**DATASET ROWS**
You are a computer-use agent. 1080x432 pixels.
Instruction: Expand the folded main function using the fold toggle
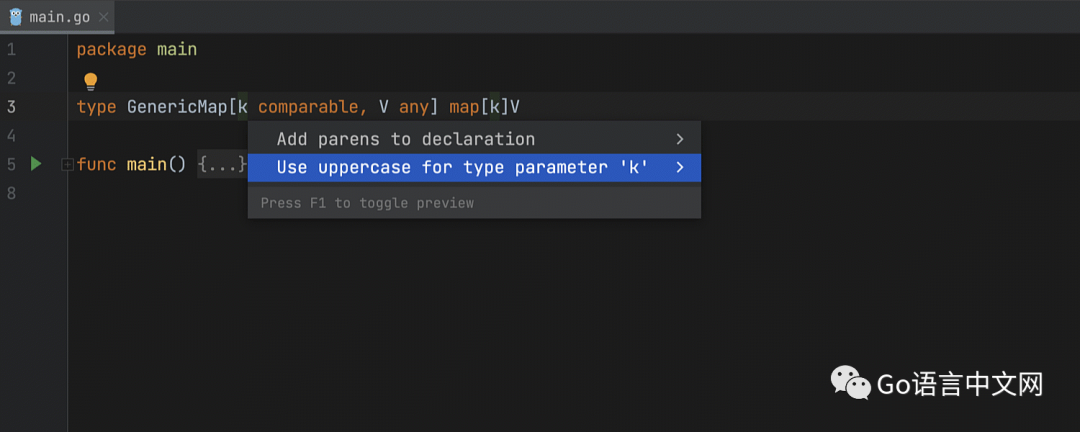click(x=67, y=164)
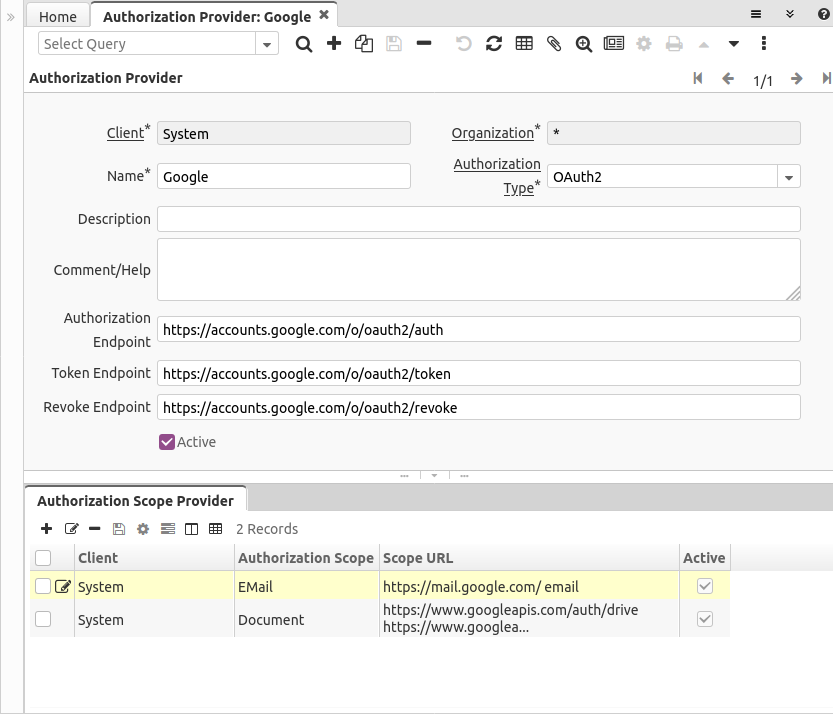Screen dimensions: 833x714
Task: Open record search using the magnifier icon
Action: pyautogui.click(x=304, y=44)
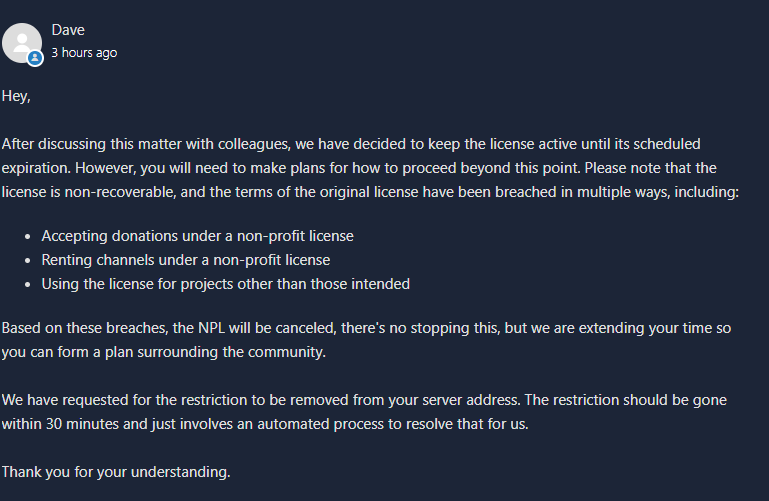Click the bullet dot before "Using the license"
Viewport: 769px width, 501px height.
coord(27,285)
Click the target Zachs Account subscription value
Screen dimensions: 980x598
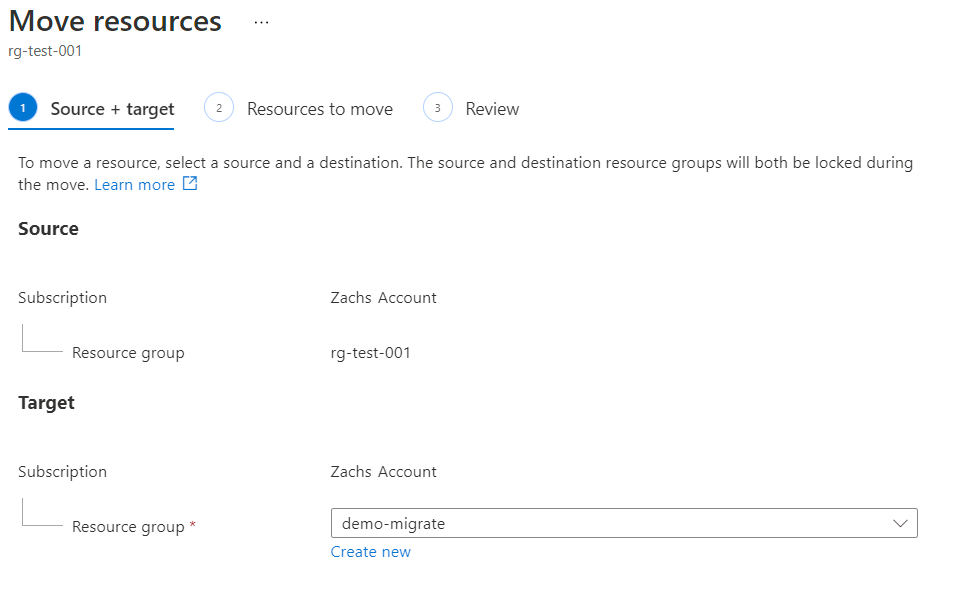click(x=383, y=472)
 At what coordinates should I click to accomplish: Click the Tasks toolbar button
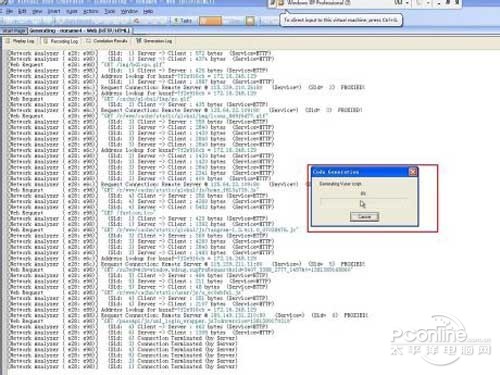[183, 21]
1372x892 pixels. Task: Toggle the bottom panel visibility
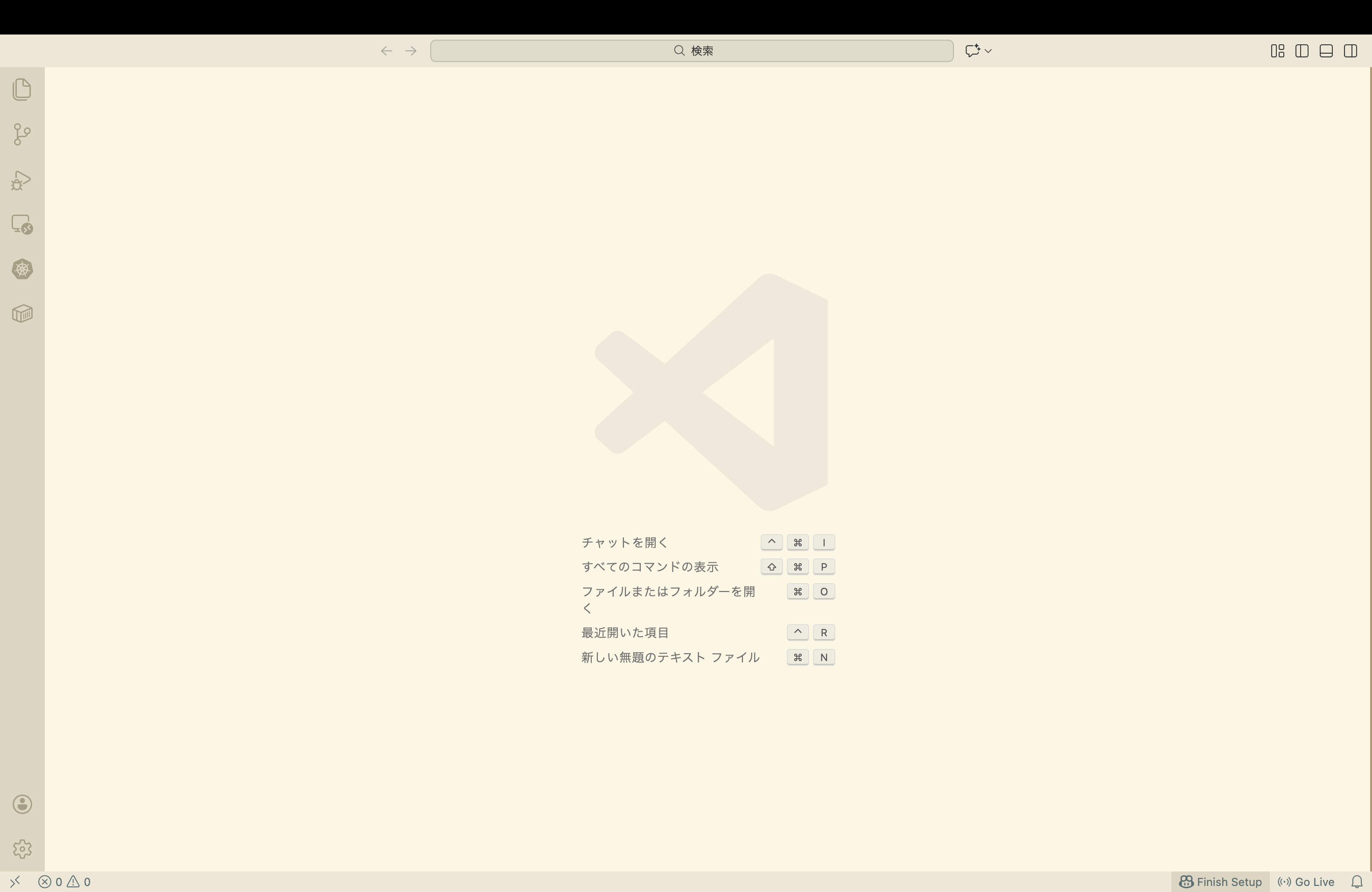(x=1326, y=51)
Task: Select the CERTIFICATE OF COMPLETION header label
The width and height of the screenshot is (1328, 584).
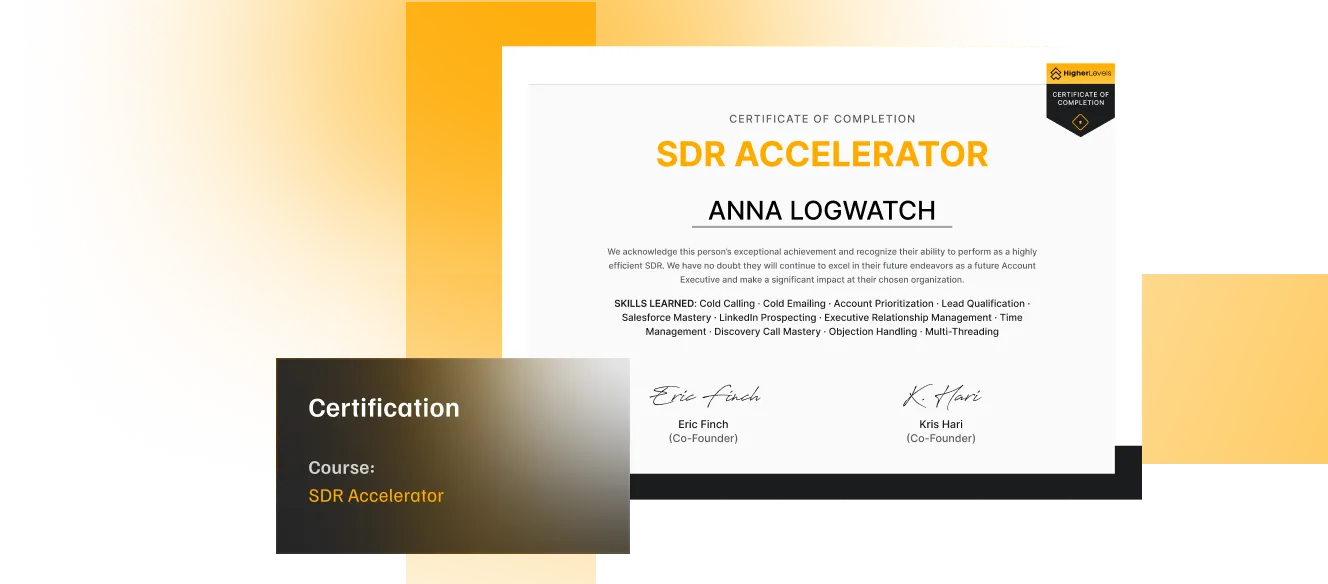Action: (x=822, y=118)
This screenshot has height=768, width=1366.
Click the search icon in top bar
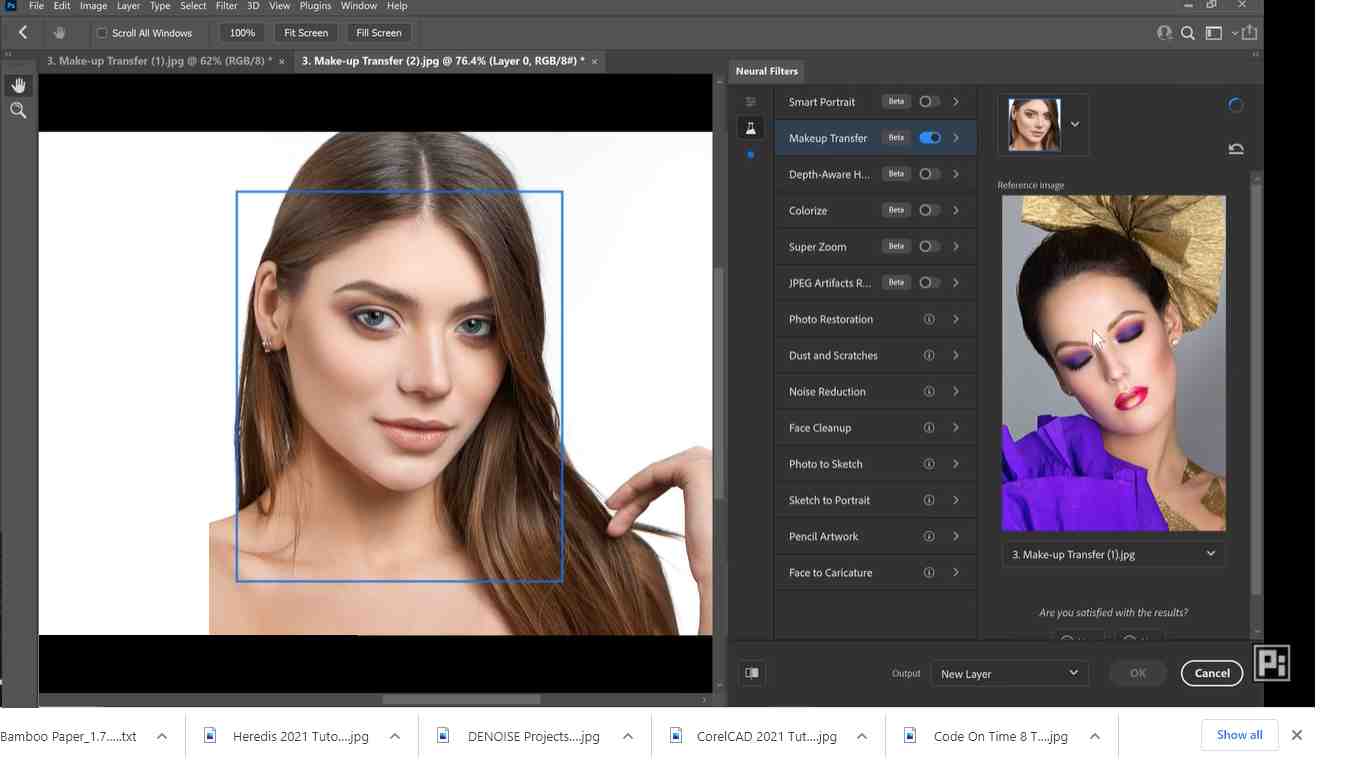pyautogui.click(x=1188, y=33)
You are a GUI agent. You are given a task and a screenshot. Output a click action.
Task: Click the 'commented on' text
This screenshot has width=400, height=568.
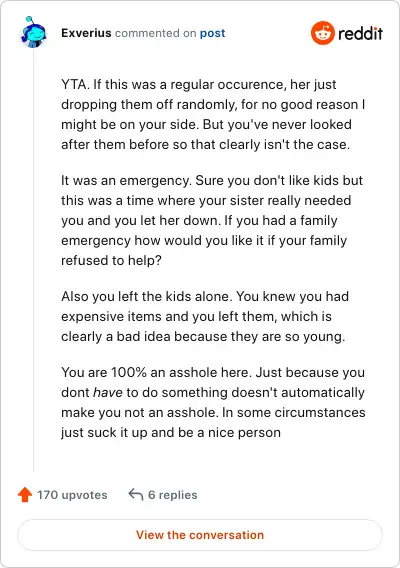pyautogui.click(x=155, y=33)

**WHAT THE EXERCISE ASKS**
Rewrite all the records above as a numbered list, skipping any blank lines and leaving out the pictures.

**PROBLEM SOLUTION**
1. You are a computer-use agent. 1080x432 pixels.
2. Instruction: Expand the folded main function using the fold toggle
3. click(x=67, y=164)
4. Screen dimensions: 833x714
5. Task: Open record search using the magnifier icon
6. Action: pyautogui.click(x=304, y=44)
7. Click the bullet dot before "Using the license"
8. Viewport: 769px width, 501px height.
9. coord(27,285)
10. Click the target Zachs Account subscription value
11. Screen dimensions: 980x598
12. click(x=383, y=472)
13.  At what coordinates should I click to accomplish: Click the Tasks toolbar button
14. [183, 21]
15. 1372x892 pixels. Task: Toggle the bottom panel visibility
16. (x=1326, y=51)
17. Task: Select the CERTIFICATE OF COMPLETION header label
18. The width and height of the screenshot is (1328, 584).
19. Action: (x=822, y=118)
20. This screenshot has height=768, width=1366.
21. Click the search icon in top bar
22. pyautogui.click(x=1188, y=33)
23. You are a GUI agent. You are given a task and a screenshot. Output a click action.
24. Task: Click the 'commented on' text
25. This screenshot has width=400, height=568.
26. pyautogui.click(x=155, y=33)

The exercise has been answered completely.